_GOAL OF THE EXERCISE_
Rewrite the records below as a Markdown table with the columns Row and Line, one line of text per row and no blank lines. Leave the pictures out.

_INPUT MATERIAL_
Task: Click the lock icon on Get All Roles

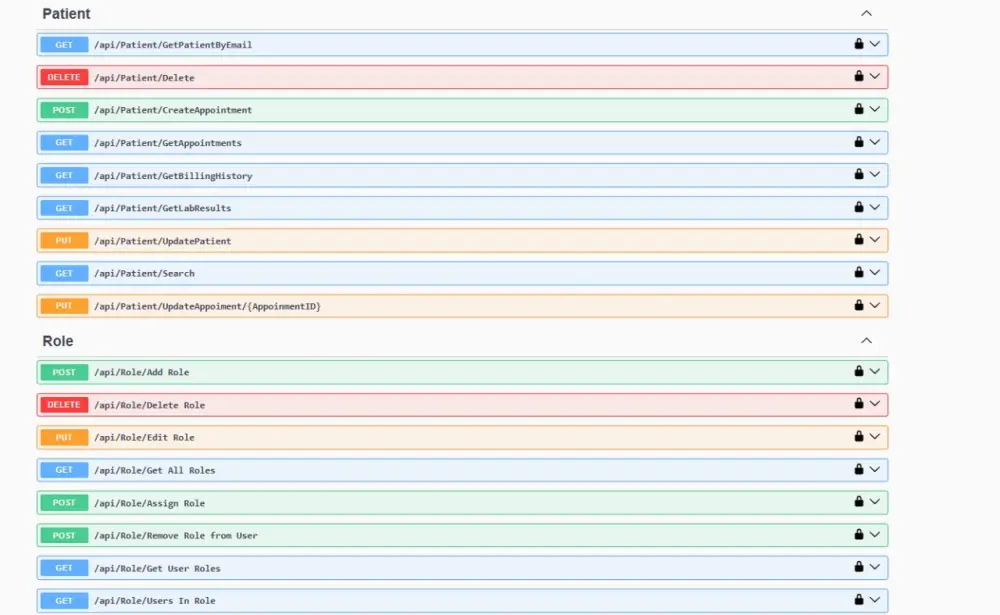Action: point(857,469)
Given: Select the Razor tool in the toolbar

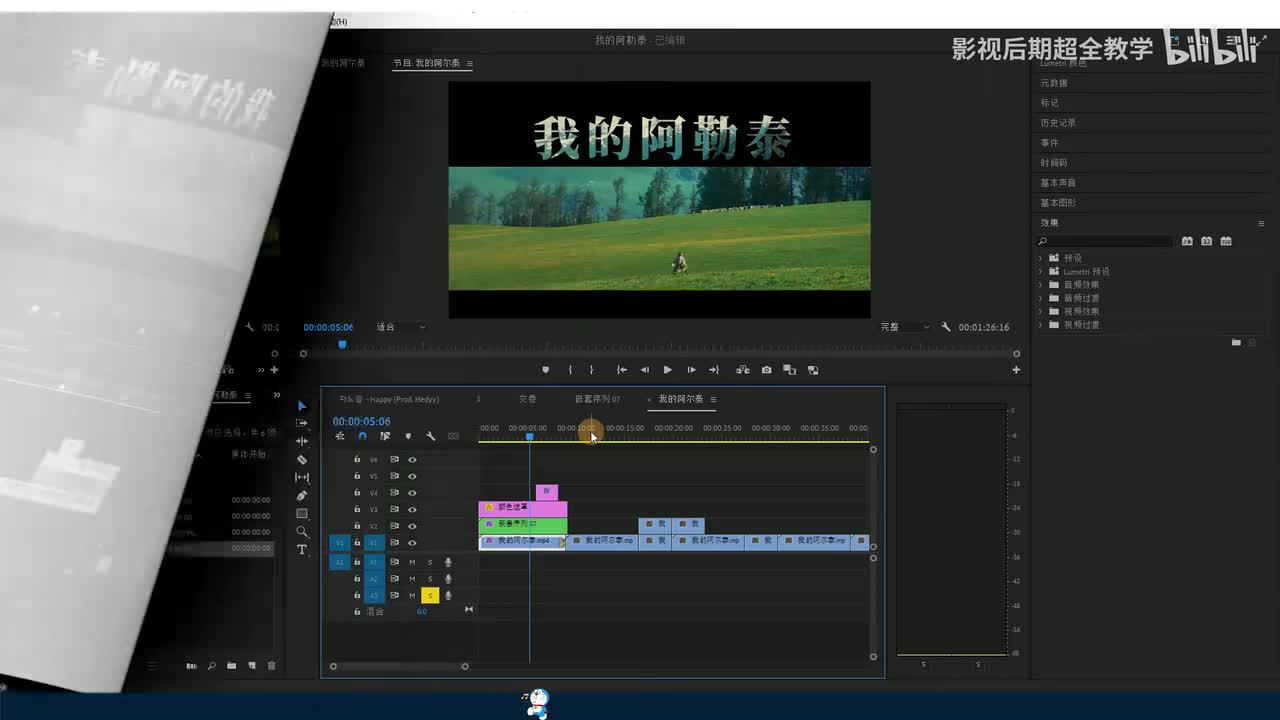Looking at the screenshot, I should point(302,460).
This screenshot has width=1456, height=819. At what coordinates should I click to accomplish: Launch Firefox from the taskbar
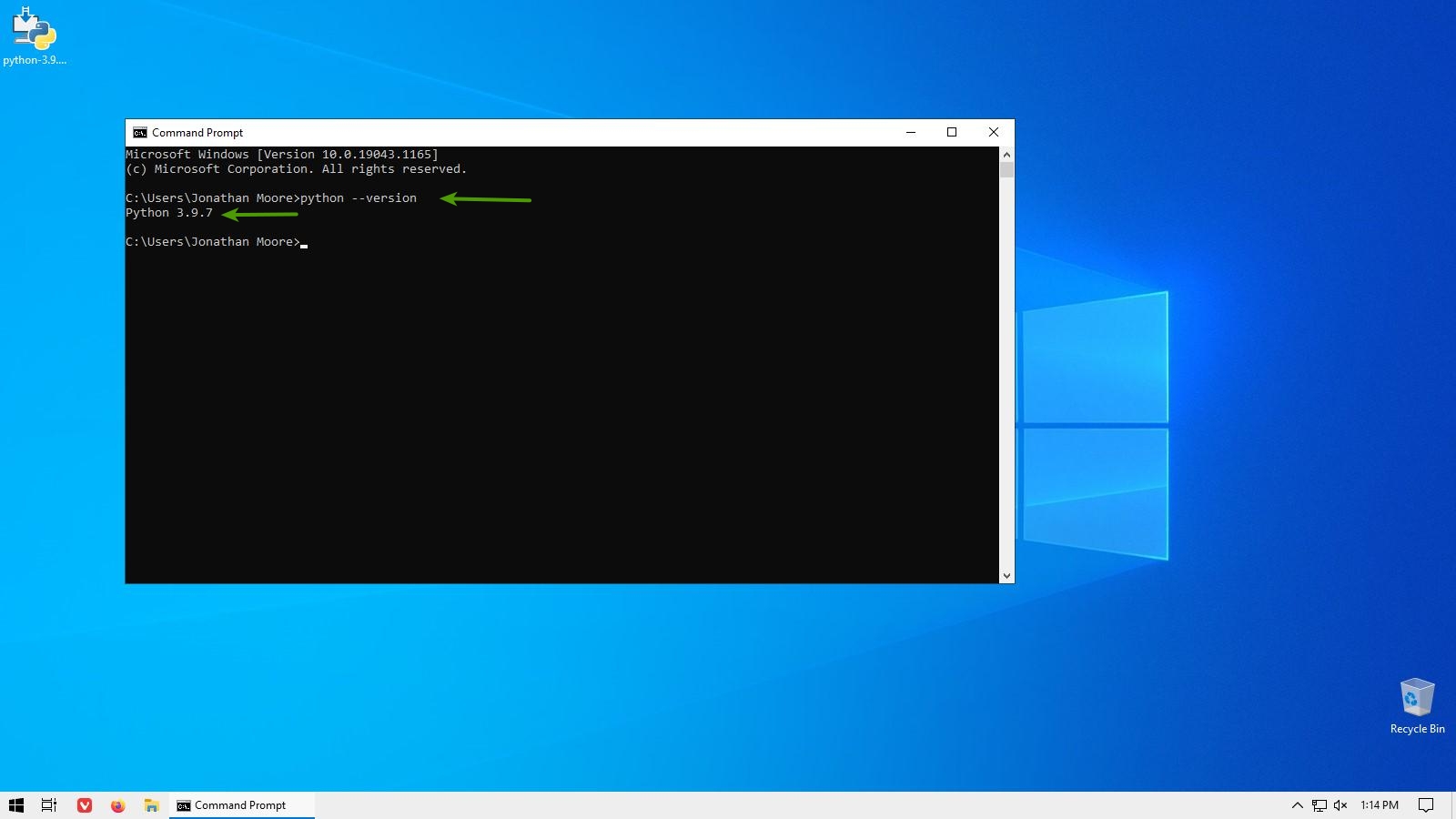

_RESULT OF THIS EXERCISE_
| Row | Line |
|---|---|
| 1 | Task: Click the lock icon on Get All Roles |
| 2 | Action: point(857,469) |
| 3 | Given: Select the Razor tool in the toolbar |
| 4 | Looking at the screenshot, I should point(302,460). |
| 5 | This screenshot has width=1456, height=819. At what coordinates should I click to accomplish: Launch Firefox from the taskbar |